Reporter les Présidentielles de 2022?

Gérard Larcher, interrogé ce 21 janvier sur France Info, a rappelé la nécessité d’impliquer l’un contrôle permanent du Parlement dans ce processus, notamment sur la date de sortie de crise fixée par le pouvoir exécutif. Le président LR du Sénat a déclaré que «l’idée d’aller jusqu’au 1er juin sera sans doute ramenée aux deux mois et demi habituels». Autre motif d’inquiétude de la part du notable Les Républicains, le report des élections départementales et régionales au mois de juin.
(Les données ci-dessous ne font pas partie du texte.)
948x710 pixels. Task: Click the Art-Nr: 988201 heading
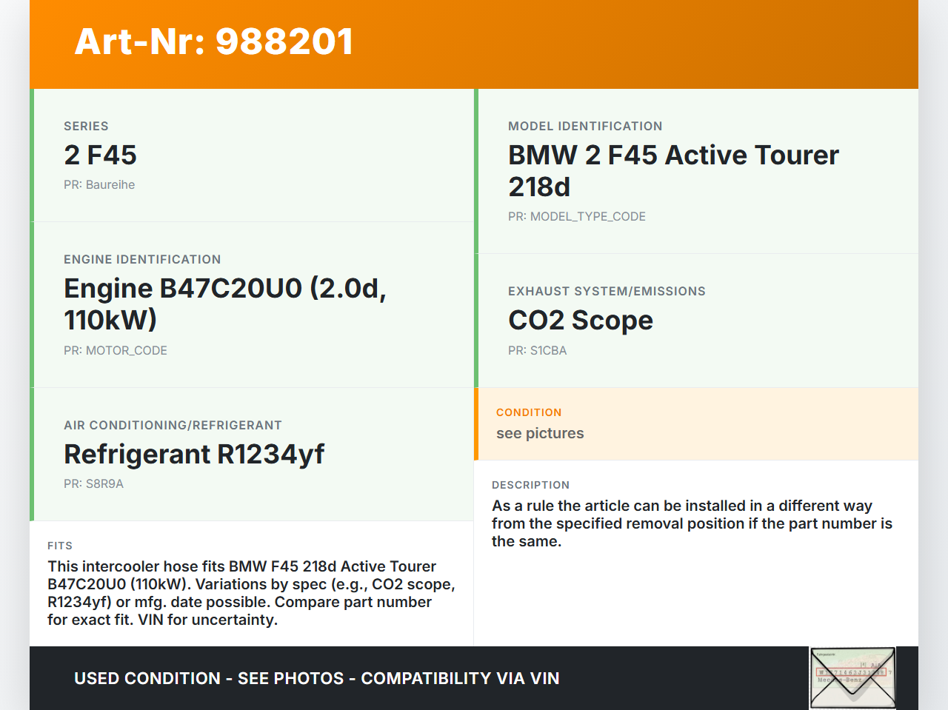(214, 41)
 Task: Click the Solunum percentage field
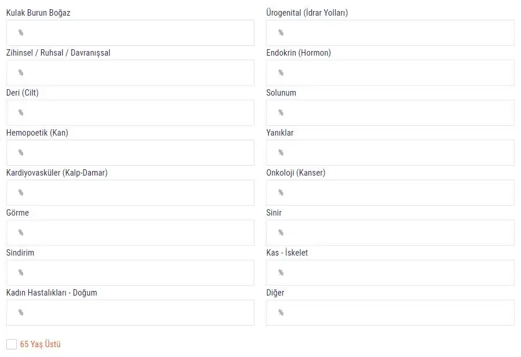(x=390, y=112)
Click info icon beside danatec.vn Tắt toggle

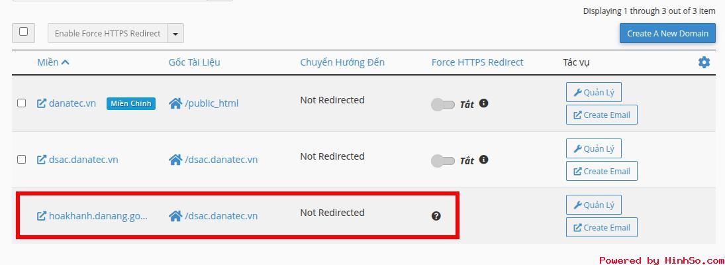tap(483, 103)
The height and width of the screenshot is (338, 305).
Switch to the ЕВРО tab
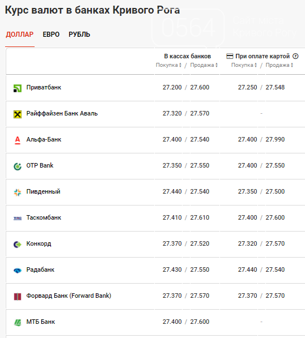point(51,35)
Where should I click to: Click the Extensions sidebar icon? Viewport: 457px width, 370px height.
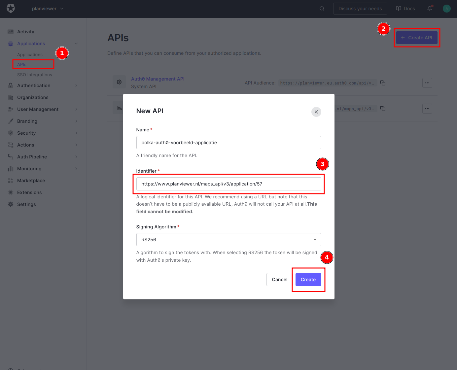coord(10,192)
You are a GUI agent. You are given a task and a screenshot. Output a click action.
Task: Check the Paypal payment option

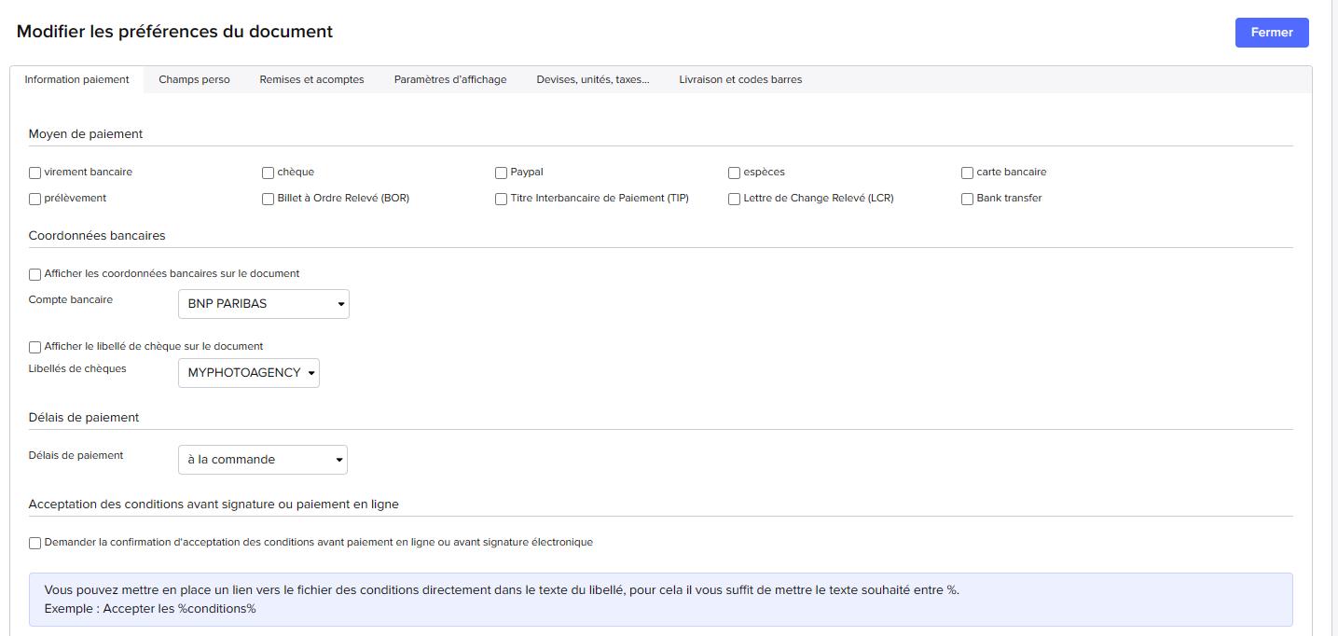click(502, 173)
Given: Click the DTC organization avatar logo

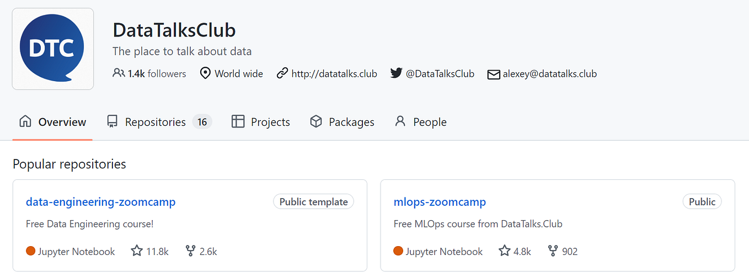Looking at the screenshot, I should (x=53, y=49).
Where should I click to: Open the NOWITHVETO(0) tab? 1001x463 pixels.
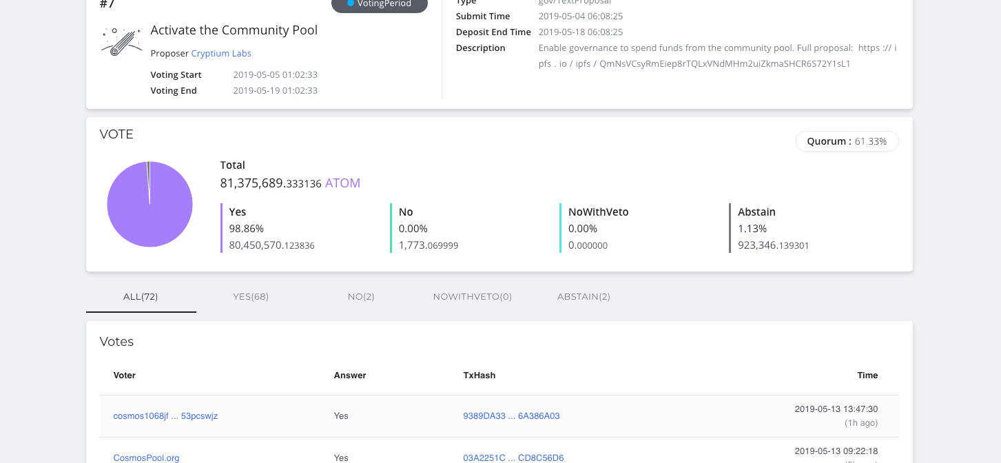pyautogui.click(x=473, y=296)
Une mesure préconisée par le rapport fourni par Jean-Louis Debré.

Une telle bousculade dans l’agenda électoral pourrait-elle aussi déboucher sur un report des élections présidentielles en 2022? Dans «la configuration actuelle de la gestion de la crise», on peut l’envisager, craint René Boustany, «même si le gouvernement n’y a aucun intérêt».

«Il serait handicapé, parce qu’il manquerait cruellement de légitimité, précise l’avocat. D’ailleurs d’autres États ont organisé leurs élections malgré la pandémie. Chez nous, les élections municipales de mars 2020 n’ont pas fait exploser le nombre de contaminés. Mais cela pose la question de la campagne: où serait la rencontre entre le candidat et le peuple sans meeting et sans contact réels? On ne fait pas une élection présidentielle sur Zoom!»

Des conditions difficilement imaginables pour le cofondateur du Cercle Droit et Liberté, qui appelle davantage à «réapprendre à vivre avec le virus», «dans une vie démocratique qui n’existe plus» depuis bientôt un an. L’absence «d’issue politique» est en train, conclut-il, de faire monter une colère sociale devant laquelle «les Gilets jaunes feront pâle figure».